Ecco: fingendosi un persiano, fingendosi estraneo alla propria contemporaneità, Montesquieu costruisce una macchina narrativa che corrisponde a una specie di binocolo endotico, una macchina che mette in rilievo tutte le stranezze dei comportamenti suoi (di Montesquieu) e dei suoi contemporanei, mettendolo in una condizione di naturale e felice straniamento, verrebbe da dire.

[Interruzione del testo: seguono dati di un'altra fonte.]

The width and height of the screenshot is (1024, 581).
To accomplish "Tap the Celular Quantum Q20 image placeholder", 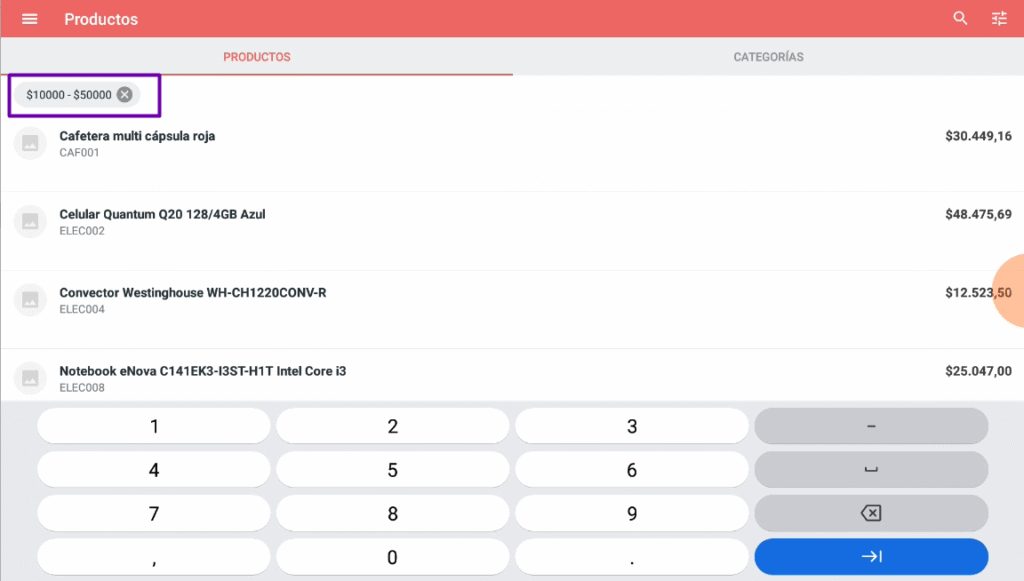I will coord(30,221).
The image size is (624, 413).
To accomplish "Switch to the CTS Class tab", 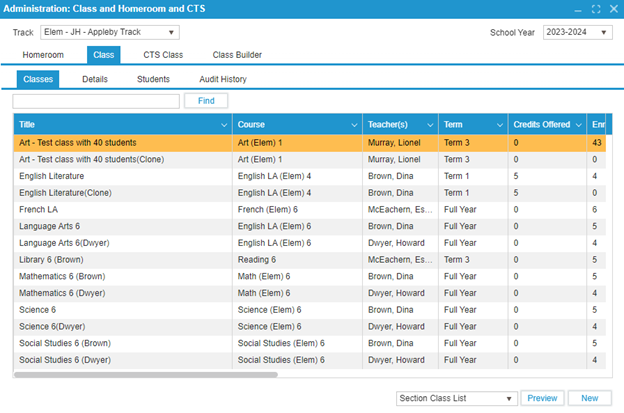I will pyautogui.click(x=163, y=55).
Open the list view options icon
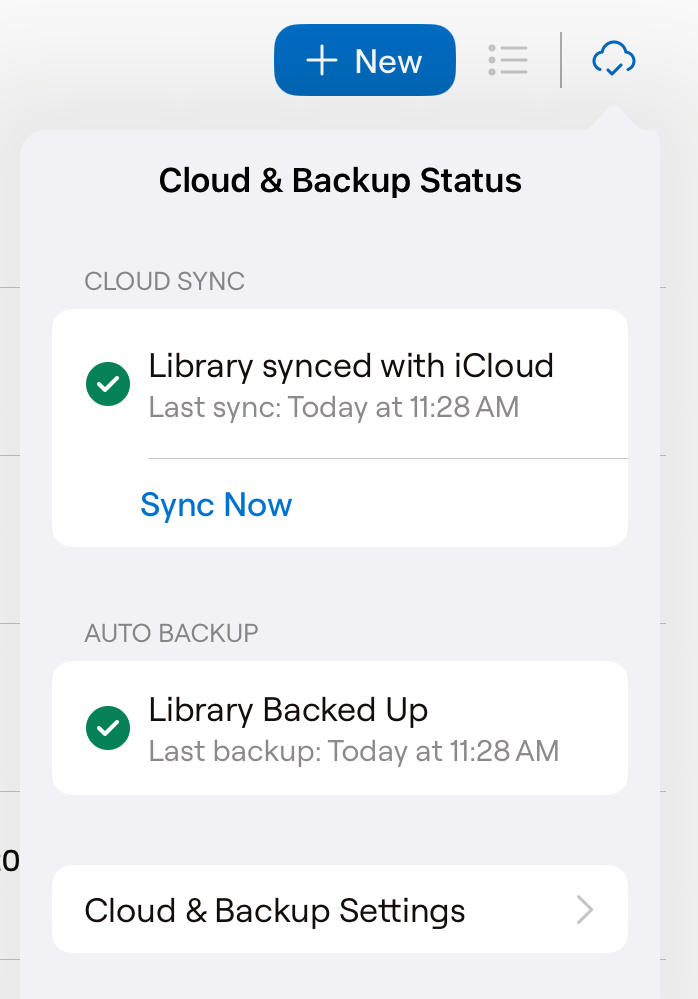Viewport: 698px width, 999px height. 508,60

Spufford, invece, nei ringraziamenti dell’Ultima favola russa scrive: «Prima dei ringraziamenti, una confessione: ho scritto questo libro senza saper parlare né leggere il russo, e ho quindi potuto attingere a una piccola parte dei materiali disponibili».

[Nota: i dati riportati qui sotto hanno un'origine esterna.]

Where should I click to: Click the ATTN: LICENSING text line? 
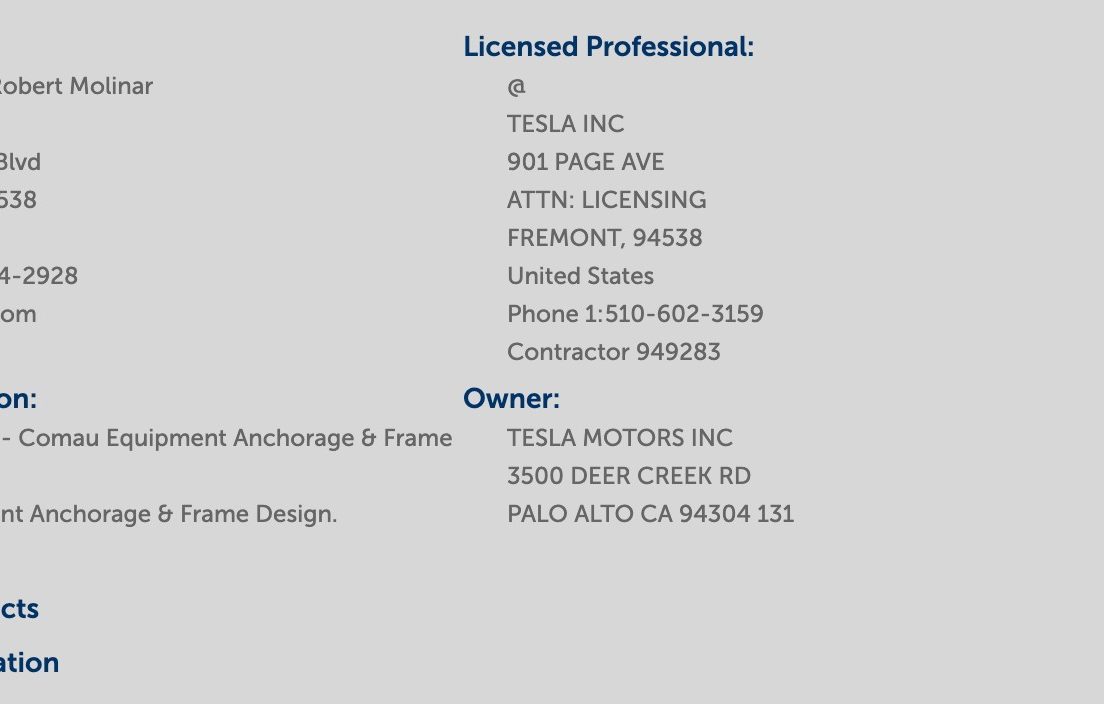coord(606,200)
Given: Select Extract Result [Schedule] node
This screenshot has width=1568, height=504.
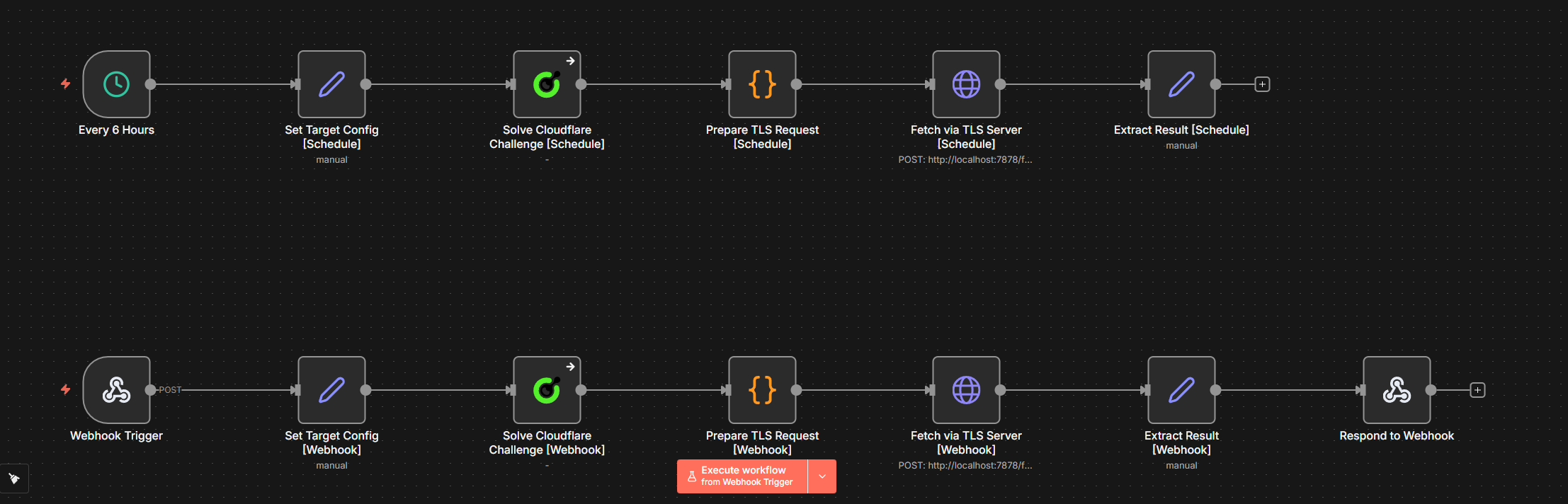Looking at the screenshot, I should point(1181,84).
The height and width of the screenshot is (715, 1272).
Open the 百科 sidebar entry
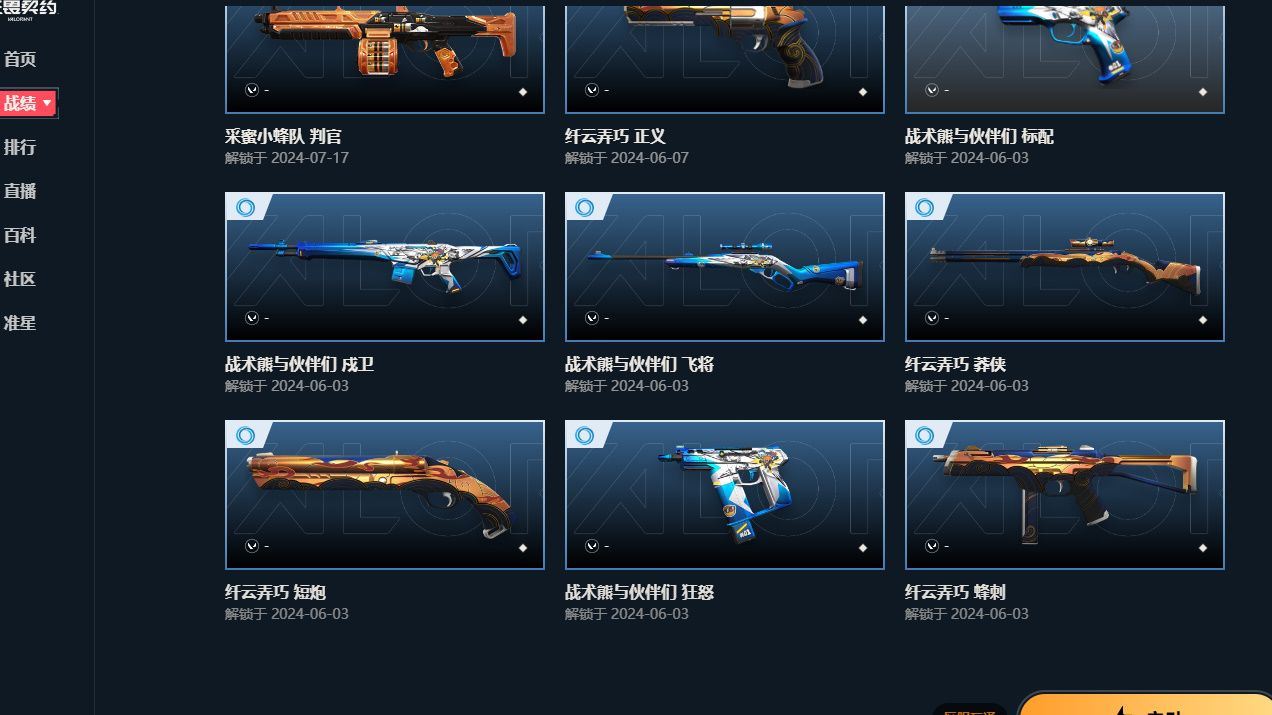[20, 235]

Con questo materiale a disposizione, Spufford mette in scena protagonisti russi, come Nikita Chruščëv, o il cantautore Aleksandr Galič, o il matematico Leonid Vital’evič Kantorovič, o Leonid Brežnev, e costruisce una macchina che corrisponde a una specie di binocolo esotico; cioè se Montesquieu, tramite i suoi protagonisti persiani, diceva continuamente, ai suoi lettori francesi, «Guardate come siamo strani, e coglioni», sembra che Spufford dica continuamente ai suoi lettori anglosassoni «Guardate come erano strani, e coglioni i sovietici».
Che è una cosa che, un po’, è un peccato, perché l’idea del libro, di raccontare, in forma romanzesca, il modo in cui in Unione Sovietica si dava il prezzo alle cose, è un’idea molto bella, e fertile, e dev’essere stata una storia bellissima, solo che dal libro di Spufford a me non sembra che salti fuori, mentre continuamente salta fuori che erano strani, e coglioni, e ingenui, i sovietici, e che l’Unione Sovietica era un posto triste, e grigio, e ingiusto, e pieno di delinquenti, e di coglioni, e di ingenui, mentre per me, che un po’ ci son stato, l’Unione Sovietica è stato un posto, per esempio, dove una volta, me lo ricorderò finché scampo, a Leningrado, un giorno che pioveva, ho preso un filobus, il filobus numero 10, sulla prospettiva grande dell’isola Vasil’evskij, per andare in biblioteca, e il filobus era pieno di gente dappertutto tranne che in un cerchio di un metro di diametro, perché sul tetto del filobus c’era un buco, e loro, gli addetti all’azienda dei trasporti urbani di Leningrado, o come si chiamava, cosa avevano fatto? Avevano fatto un buco sul pavimento, del filobus, di un metro di diametro, e l’acqua passava, e il filobus andava, “E questa, – avevo pensato, – è l’Unione Sovietica”, altro che Spufford.